Antes de imaginar suas poligonias, como imaginar sonetos ou haikai? Segundo o próprio Ernesto, o soneto é uma estrutura. Mas o que isso significa? Quando se diz que poesia se faz com palavras, uma opinião bastante vulgar assoma: “como assim? A poesia é feita com sentimentos, coisas indefinidas, imaginação… as palavras apenas expressam isso”. A linguagem não é, porém, reflexo das coisas do mundo e dos sentimentos humanos – inclusive os sentimentos vagos e indefinidos –; a linguagem, por ser suporte do pensamento, dá sentido ao homem e a seus mundos possíveis.

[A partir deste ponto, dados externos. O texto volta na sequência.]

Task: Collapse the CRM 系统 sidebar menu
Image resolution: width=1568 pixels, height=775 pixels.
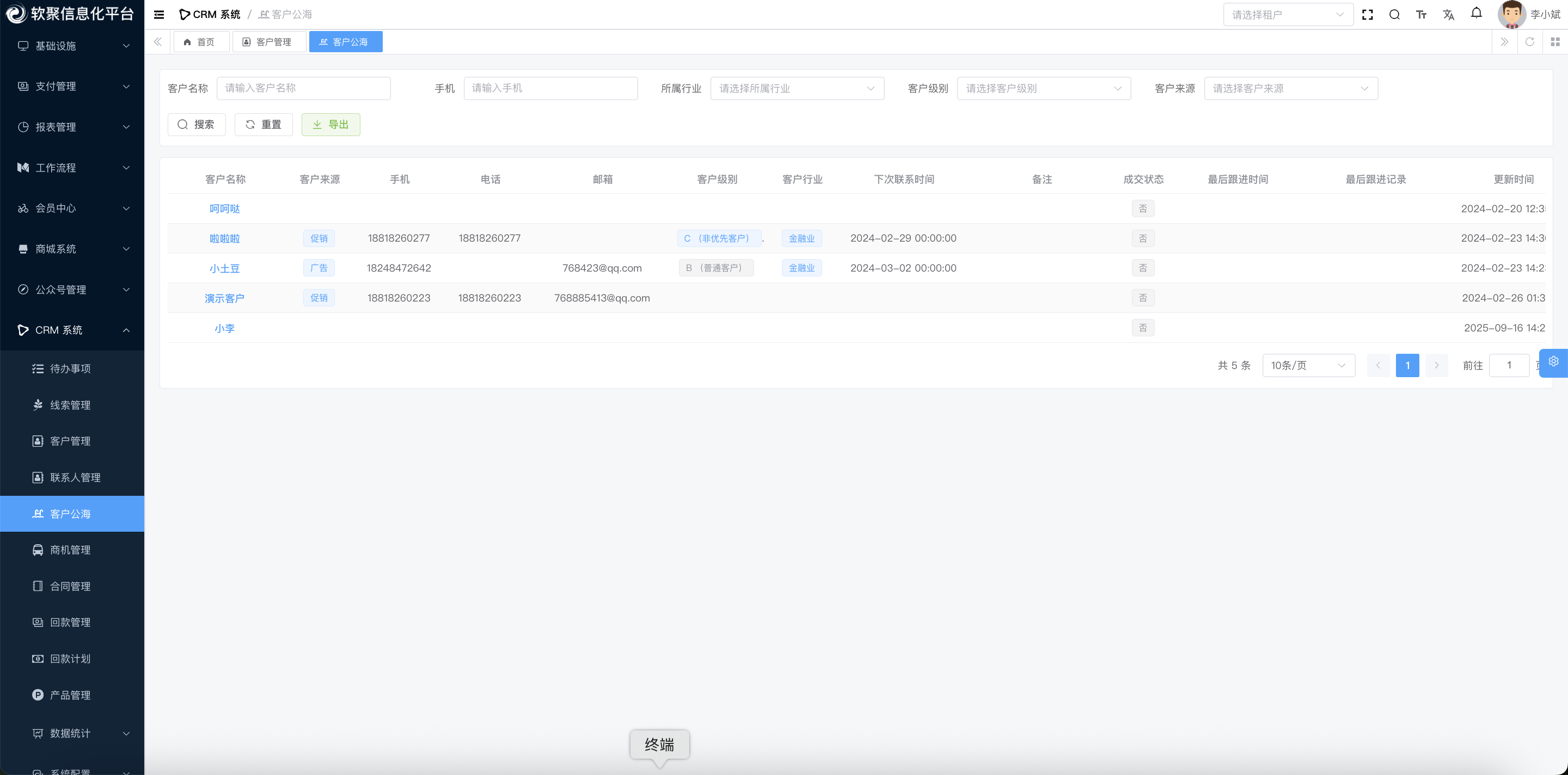Action: (72, 330)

Por isso mesmo, quando se diz que a poesia se faz com palavras, estamos dizendo que as palavras geram os homens e sua poesia. As formas poéticas, desse ponto vista, são estruturas capazes de gerar pensamentos e tudo que deriva deles; é desse ponto de vista que sonetos, haicai etc. são estruturas.
As estruturas não são construções estáticas, mas formas dinâmicas, próprias para o êxtase. Ao encontro disso, Ernesto se vale do neologismo “poligonia” em, pelo menos, duas acepções da palavra: (1) poligonia aponta para a multiplicidade, deriva de polígono, aquele que tem muitos lados; (2) poligonia quer dizer agonia múltipla, significa a morte das formas, mas não a morte fim, significa a morte necessária para mudar.

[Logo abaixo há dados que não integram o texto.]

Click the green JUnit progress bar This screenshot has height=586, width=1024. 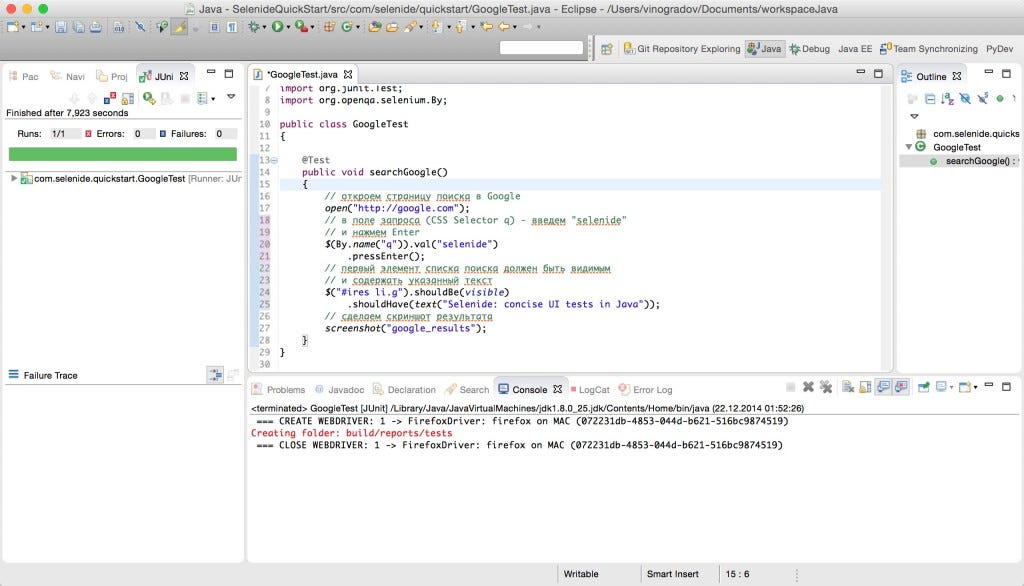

Em poligonia, sejam sonetos, haicai, outras formas, trata-se de: (1) depurar as estruturas – esse é o desafio das coerções, que tanto fascina os artistas mais engenhosos –; (2) inovar as estruturas – modifica-las para ampliar seus alcances, portanto, ampliar as visões de mundo derivadas delas –; (3) subverter as estruturas – essa é sua morte para que outras formas sejam propostas –. Cada vez mais intensamente, da depuração à inovação, da inovação à subversão, os lados, porque agonizam, se multiplicam.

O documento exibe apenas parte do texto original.